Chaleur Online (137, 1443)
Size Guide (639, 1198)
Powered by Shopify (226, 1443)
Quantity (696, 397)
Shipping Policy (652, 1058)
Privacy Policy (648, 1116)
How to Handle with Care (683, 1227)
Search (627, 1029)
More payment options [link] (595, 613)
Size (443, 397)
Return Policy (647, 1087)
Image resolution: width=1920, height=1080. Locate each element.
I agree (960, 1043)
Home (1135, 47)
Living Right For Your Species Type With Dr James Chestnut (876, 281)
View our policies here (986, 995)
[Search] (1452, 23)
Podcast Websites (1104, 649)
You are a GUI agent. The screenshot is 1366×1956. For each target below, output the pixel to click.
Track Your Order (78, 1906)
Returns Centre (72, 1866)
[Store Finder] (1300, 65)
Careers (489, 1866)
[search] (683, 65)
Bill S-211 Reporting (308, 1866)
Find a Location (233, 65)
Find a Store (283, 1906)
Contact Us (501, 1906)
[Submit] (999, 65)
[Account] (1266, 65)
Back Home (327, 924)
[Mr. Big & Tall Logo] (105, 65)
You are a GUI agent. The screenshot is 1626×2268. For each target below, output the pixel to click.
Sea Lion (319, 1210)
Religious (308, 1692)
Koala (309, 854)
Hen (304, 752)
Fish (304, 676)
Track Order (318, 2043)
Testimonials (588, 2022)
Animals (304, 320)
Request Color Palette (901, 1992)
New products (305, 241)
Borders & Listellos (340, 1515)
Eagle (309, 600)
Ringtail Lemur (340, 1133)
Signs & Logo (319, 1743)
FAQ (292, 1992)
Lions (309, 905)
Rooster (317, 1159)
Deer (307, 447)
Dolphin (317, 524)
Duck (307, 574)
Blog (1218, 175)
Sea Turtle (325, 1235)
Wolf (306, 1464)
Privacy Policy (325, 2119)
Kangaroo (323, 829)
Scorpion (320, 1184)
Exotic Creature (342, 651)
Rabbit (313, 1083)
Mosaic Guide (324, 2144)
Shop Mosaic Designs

» What to work on
Please output each record exactly as it appears above.

» Expected answer
Chaleur Online (137, 1443)
Size Guide (639, 1198)
Powered by Shopify (226, 1443)
Quantity (696, 397)
Shipping Policy (652, 1058)
Privacy Policy (648, 1116)
How to Handle with Care (683, 1227)
Search (627, 1029)
More payment options [link] (595, 613)
Size (443, 397)
Return Policy (647, 1087)
Image resolution: width=1920, height=1080. Locate each element.
I agree (960, 1043)
Home (1135, 47)
Living Right For Your Species Type With Dr James Chestnut (876, 281)
View our policies here (986, 995)
[Search] (1452, 23)
Podcast Websites (1104, 649)
You are a GUI agent. The screenshot is 1366×1956. For each target below, output the pixel to click.
Track Your Order (78, 1906)
Returns Centre (72, 1866)
[Store Finder] (1300, 65)
Careers (489, 1866)
[search] (683, 65)
Bill S-211 Reporting (308, 1866)
Find a Location (233, 65)
Find a Store (283, 1906)
Contact Us (501, 1906)
[Submit] (999, 65)
[Account] (1266, 65)
Back Home (327, 924)
[Mr. Big & Tall Logo] (105, 65)
You are a GUI agent. The screenshot is 1626×2268. For each target below, output the pixel to click.
Sea Lion (319, 1210)
Religious (308, 1692)
Koala (309, 854)
Hen (304, 752)
Fish (304, 676)
Track Order (318, 2043)
Testimonials (588, 2022)
Animals (304, 320)
Request Color Palette (901, 1992)
New products (305, 241)
Borders & Listellos (340, 1515)
Eagle (309, 600)
Ringtail Lemur (340, 1133)
Signs & Logo (319, 1743)
FAQ (292, 1992)
Lions (309, 905)
Rooster (317, 1159)
Deer (307, 447)
Dolphin (317, 524)
Duck (307, 574)
Blog (1218, 175)
Sea Turtle (325, 1235)
Wolf (306, 1464)
Privacy Policy (325, 2119)
Kangaroo (323, 829)
Scorpion (320, 1184)
Exotic Creature (342, 651)
Rabbit (313, 1083)
Mosaic Guide (324, 2144)
Shop Mosaic Designs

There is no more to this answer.